───── SOURCE MATERIAL
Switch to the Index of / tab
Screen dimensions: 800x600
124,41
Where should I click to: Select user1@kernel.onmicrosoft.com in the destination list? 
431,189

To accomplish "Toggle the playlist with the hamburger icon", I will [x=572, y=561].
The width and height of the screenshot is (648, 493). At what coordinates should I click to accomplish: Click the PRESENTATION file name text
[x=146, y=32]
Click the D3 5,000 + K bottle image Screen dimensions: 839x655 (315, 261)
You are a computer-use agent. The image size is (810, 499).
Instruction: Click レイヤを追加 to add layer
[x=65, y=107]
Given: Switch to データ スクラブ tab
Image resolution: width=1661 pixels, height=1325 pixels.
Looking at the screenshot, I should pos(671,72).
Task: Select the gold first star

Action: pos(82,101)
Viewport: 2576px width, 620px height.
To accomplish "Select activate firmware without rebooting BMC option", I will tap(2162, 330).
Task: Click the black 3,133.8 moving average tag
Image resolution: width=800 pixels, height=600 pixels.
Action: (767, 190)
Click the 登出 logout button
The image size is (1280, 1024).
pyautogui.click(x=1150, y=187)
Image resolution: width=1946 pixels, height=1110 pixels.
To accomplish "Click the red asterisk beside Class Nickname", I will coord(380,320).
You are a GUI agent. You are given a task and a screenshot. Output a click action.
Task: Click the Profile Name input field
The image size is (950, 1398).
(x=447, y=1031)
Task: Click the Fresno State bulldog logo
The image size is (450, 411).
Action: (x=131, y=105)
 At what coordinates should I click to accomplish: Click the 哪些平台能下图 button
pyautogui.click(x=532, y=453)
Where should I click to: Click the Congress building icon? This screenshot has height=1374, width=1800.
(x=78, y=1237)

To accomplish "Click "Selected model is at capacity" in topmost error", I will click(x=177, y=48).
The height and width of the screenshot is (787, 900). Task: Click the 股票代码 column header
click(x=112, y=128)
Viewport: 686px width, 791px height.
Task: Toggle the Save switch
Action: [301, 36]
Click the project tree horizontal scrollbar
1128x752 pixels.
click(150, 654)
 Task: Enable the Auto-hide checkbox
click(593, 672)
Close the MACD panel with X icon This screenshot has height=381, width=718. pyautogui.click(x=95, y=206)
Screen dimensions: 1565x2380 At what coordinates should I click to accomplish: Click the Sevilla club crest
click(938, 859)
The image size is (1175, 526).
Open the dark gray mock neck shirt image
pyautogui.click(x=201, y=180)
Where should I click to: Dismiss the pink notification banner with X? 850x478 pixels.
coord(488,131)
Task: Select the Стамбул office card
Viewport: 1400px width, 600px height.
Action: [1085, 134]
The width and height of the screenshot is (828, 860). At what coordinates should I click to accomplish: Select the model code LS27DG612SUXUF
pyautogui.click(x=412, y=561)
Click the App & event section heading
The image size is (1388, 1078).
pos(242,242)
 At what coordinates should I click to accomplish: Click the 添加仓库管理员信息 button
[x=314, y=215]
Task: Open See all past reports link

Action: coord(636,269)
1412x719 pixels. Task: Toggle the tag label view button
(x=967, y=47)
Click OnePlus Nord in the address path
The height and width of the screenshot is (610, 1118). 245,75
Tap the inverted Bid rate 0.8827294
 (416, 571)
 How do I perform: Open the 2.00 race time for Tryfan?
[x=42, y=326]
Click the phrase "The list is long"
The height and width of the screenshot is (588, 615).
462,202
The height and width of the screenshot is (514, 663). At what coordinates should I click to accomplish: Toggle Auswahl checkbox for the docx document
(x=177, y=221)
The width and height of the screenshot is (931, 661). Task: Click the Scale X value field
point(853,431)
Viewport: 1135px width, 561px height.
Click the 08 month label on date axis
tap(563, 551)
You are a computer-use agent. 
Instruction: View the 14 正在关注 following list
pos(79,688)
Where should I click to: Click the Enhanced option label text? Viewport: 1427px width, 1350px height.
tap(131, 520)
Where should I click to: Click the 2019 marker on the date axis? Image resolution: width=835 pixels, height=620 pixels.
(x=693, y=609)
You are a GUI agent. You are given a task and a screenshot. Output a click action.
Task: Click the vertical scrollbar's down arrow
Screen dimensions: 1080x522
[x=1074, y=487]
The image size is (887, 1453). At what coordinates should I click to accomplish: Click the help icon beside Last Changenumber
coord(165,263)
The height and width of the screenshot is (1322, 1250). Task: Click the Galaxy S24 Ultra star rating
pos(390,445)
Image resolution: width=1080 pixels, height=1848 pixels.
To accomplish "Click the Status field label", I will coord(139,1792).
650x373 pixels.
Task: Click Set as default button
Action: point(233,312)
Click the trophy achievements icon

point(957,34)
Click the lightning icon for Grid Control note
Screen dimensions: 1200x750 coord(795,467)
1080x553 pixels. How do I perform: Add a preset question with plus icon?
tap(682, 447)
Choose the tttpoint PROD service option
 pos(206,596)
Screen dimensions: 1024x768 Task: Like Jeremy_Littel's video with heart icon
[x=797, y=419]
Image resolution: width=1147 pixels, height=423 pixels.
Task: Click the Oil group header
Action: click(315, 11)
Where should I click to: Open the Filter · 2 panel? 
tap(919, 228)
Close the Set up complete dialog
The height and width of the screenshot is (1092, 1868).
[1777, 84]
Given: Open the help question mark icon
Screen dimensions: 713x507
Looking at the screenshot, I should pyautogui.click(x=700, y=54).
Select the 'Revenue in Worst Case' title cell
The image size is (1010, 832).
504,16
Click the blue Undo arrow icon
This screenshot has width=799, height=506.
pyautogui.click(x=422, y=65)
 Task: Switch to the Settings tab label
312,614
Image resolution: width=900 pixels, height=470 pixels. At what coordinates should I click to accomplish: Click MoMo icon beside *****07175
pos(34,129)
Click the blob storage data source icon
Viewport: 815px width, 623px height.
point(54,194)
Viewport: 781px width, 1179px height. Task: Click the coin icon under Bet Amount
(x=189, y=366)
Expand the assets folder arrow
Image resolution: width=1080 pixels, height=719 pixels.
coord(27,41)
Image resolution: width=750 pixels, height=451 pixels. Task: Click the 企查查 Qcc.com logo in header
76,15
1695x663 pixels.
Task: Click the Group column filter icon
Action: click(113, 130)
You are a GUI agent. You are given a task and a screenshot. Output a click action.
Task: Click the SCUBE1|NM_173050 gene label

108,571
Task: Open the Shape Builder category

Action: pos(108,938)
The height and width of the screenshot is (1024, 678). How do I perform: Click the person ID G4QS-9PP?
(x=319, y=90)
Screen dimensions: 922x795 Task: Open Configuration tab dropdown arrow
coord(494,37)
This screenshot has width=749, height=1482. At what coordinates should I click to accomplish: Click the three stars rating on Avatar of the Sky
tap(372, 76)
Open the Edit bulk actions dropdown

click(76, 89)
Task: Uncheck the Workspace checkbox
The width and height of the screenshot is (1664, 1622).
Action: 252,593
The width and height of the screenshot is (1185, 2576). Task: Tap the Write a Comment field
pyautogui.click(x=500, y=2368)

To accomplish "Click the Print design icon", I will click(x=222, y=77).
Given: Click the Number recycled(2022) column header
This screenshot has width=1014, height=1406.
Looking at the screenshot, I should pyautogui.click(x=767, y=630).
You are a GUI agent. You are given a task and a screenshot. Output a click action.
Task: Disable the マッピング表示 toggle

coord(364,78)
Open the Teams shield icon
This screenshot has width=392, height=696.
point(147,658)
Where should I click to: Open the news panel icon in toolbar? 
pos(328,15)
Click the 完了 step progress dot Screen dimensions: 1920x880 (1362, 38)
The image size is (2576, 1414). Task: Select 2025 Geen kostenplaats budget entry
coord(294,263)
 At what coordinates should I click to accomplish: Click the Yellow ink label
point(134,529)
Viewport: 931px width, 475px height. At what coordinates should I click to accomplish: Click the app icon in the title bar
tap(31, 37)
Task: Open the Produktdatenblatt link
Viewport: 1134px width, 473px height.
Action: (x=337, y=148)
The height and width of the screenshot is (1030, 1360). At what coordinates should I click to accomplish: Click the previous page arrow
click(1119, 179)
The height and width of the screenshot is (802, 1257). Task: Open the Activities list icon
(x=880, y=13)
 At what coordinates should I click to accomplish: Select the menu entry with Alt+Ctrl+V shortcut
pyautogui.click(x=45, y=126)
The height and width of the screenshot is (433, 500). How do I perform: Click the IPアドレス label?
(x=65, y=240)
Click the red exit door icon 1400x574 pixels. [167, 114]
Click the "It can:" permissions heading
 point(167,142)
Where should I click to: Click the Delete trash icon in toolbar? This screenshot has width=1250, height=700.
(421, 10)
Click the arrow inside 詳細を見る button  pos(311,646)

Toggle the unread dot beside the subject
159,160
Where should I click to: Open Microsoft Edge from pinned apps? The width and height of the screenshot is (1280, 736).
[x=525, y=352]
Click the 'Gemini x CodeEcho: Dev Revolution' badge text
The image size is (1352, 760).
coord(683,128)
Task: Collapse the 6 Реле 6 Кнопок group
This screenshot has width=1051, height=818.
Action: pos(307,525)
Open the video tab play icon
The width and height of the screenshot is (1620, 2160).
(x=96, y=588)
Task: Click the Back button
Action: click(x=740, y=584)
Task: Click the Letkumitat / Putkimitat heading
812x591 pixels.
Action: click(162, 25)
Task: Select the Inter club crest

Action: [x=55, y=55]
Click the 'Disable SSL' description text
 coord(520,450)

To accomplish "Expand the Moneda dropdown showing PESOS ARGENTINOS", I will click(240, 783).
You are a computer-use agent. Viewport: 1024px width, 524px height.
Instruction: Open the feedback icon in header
──────────
WORK TO COMPLETE - Would you print, exactly as written, every line above from the one holding "Tap the inverted Bid rate 0.8827294" through the one holding "Image resolution: width=1080 pixels, height=1848", with both included and no other lines?

PROBLEM SOLUTION -
Tap the inverted Bid rate 0.8827294
 (416, 571)
 How do I perform: Open the 2.00 race time for Tryfan?
[x=42, y=326]
Click the phrase "The list is long"
The height and width of the screenshot is (588, 615).
462,202
The height and width of the screenshot is (514, 663). At what coordinates should I click to accomplish: Toggle Auswahl checkbox for the docx document
(x=177, y=221)
The width and height of the screenshot is (931, 661). Task: Click the Scale X value field
point(853,431)
Viewport: 1135px width, 561px height.
Click the 08 month label on date axis
tap(563, 551)
You are a computer-use agent. 
Instruction: View the 14 正在关注 following list
pos(79,688)
Where should I click to: Click the Enhanced option label text? Viewport: 1427px width, 1350px height.
tap(131, 520)
Where should I click to: Click the 2019 marker on the date axis? Image resolution: width=835 pixels, height=620 pixels.
(x=693, y=609)
You are a GUI agent. You are given a task and a screenshot. Output a click action.
Task: Click the vertical scrollbar's down arrow
Screen dimensions: 1080x522
[x=1074, y=487]
The image size is (887, 1453). At what coordinates should I click to accomplish: Click the help icon beside Last Changenumber
coord(165,263)
The height and width of the screenshot is (1322, 1250). Task: Click the Galaxy S24 Ultra star rating
pos(390,445)
Image resolution: width=1080 pixels, height=1848 pixels.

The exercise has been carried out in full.